_SET OF TASKS_
a – Summarize the passage about the Russian troops in Trostyanets in two sentences.
b – Write out the passage about the Russian troops in Trostyanets from "Foto: Pavel Dorogoy /" up to and including "they would say.".
c – Continue the passage about the Russian troops in Trostyanets from where it stops.

_GIVEN PASSAGE_
Based on the accents of the Russian troops and the rare times when one of them shared personal information, it is possible to guess roughly where they were from. Residents say that at least a third appeared to have been militiamen from South Ossetia, the small strip of land in Georgia that Russia de facto annexed in 2008. A number of the Russian fighters also came from the Russian-occupied "people’s republics" in eastern Ukraine, say locals, along with extremely poor soldiers from the southeastern Siberian region of Buryatia. Some of them, residents say, were "kontraktniki," or contract soldiers, but many of them had only signed up four months ago.

A Ukrainian soldier in Trostyanets

A Ukrainian soldier in Trostyanets

Foto: Pavel Dorogoy / DER SPIEGEL

They say none of them had an answer for why they were in Trostyanets and where they were heading next. "Orders," was the most they would say.

_RECORD EXCERPTS_
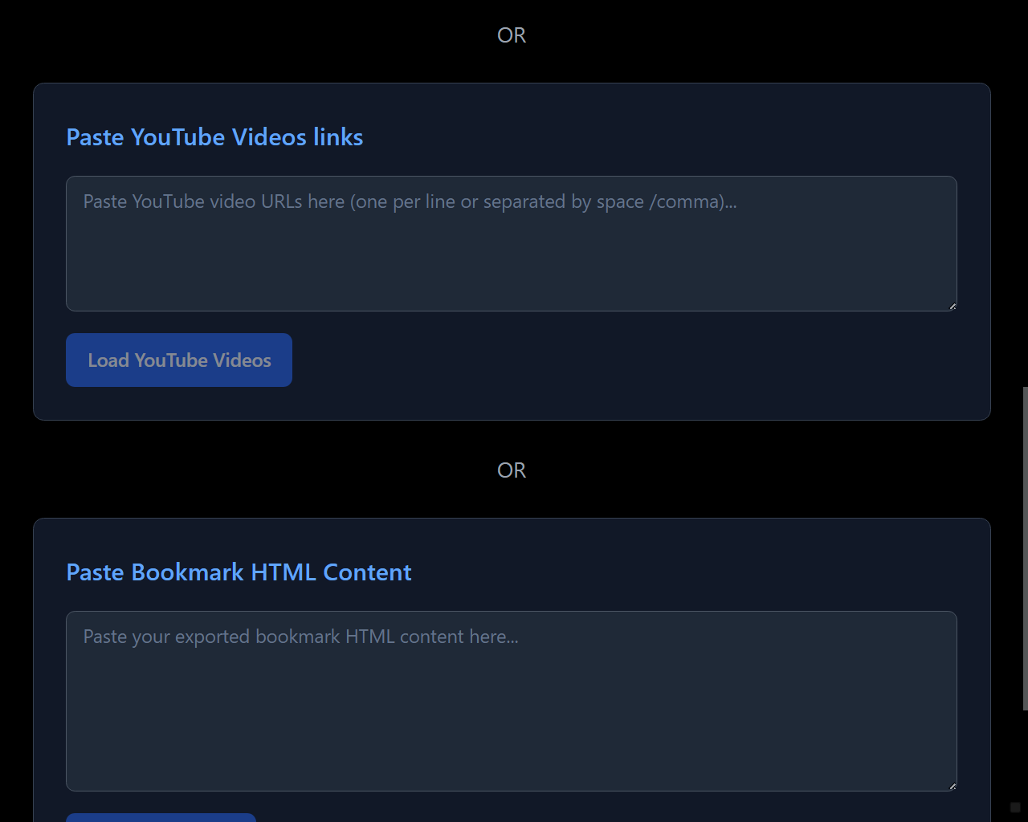
Task: Click the Paste YouTube Videos links heading
Action: 214,137
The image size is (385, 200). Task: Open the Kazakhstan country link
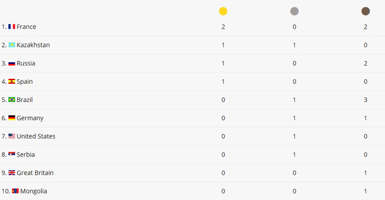pyautogui.click(x=33, y=45)
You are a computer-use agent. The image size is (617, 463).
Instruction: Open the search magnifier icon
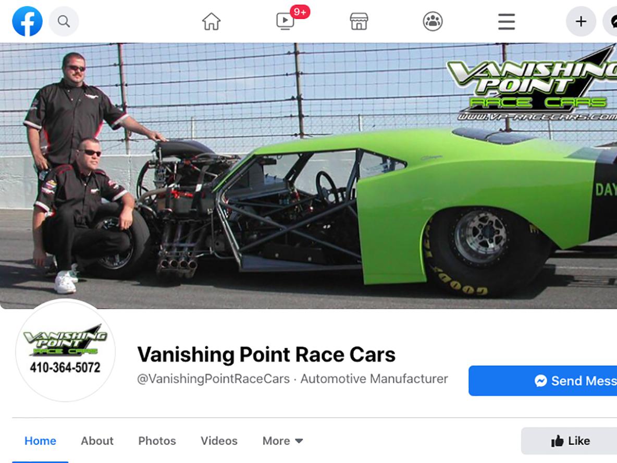coord(64,21)
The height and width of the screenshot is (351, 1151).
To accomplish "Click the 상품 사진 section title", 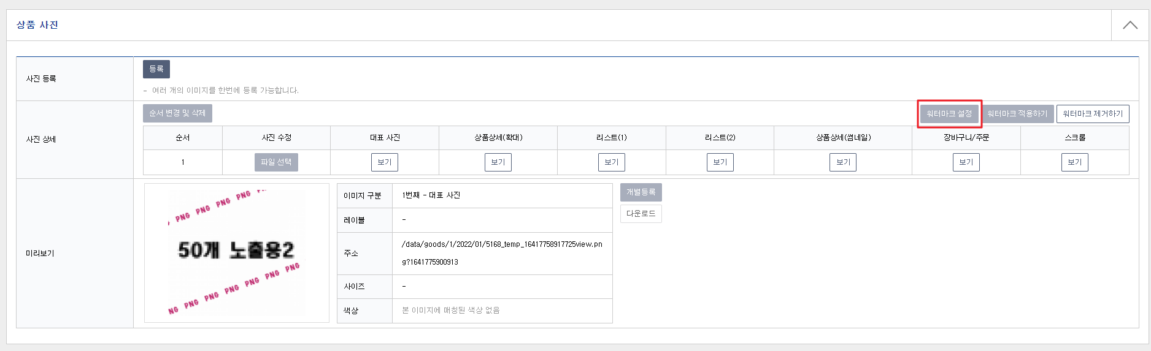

_EXERCISE RESPONSES_
a – Based on the soldiers' accents and rare personal remarks, residents believe at least a third of the Russian troops were militiamen from South Ossetia. Others came from the Russian-occupied "people's republics" in eastern Ukraine and from Buryatia, and none of them could say why they were in Trostyanets or where they were going beyond "Orders."

b –
Foto: Pavel Dorogoy / DER SPIEGEL

They say none of them had an answer for why they were in Trostyanets and where they were heading next. "Orders," was the most they would say.

c –
Slowly but surely, the Ukrainian army began tightening the circle around Trostyanets and moving into the villages in the surrounding forests. In late March, a Ukrainian drone and artillery attack struck the Russian position at the train station, destroying three tanks and a gun emplacement. The Russians responded by firing at the surrounding buildings, leaving a scene that looks a lot like old photos of Stalingrad from World War II.

Like a bitter historical irony, the center of the destroyed square is still dominated by a relatively unscathed World War II monument – a green-painted T34 tank of the kind used by the Soviets. It was put there to commemorate the liberation of the city from the Germans in 1943. The square is called 40th Army Square, but the sign has now been torn down and is lying in the burned-out wreck of a Russian tank.

The monument to the 1943 liberation of Trostyanets from the Germans – a Soviet T-43 tank on 40th Army Square

The monument to the 1943 liberation of Trostyanets from the Germans – a Soviet T-43 tank on 40th Army Square

Foto: Pavel Dorogoy / DER SPIEGEL

Out of fear, or vengeance, the Russians began shooting at buildings at random for no obvious reason, even targeting the hospital. Ludmilla, who works in the hospital administration, recalls "the tank that came rolling up the street. I looked out the window and saw it suddenly pivot its cannon in our direction. Then, it fired. At us." The shells blew huge holes in the top floor of the hospital, though most patients had been moved to the cellar by then.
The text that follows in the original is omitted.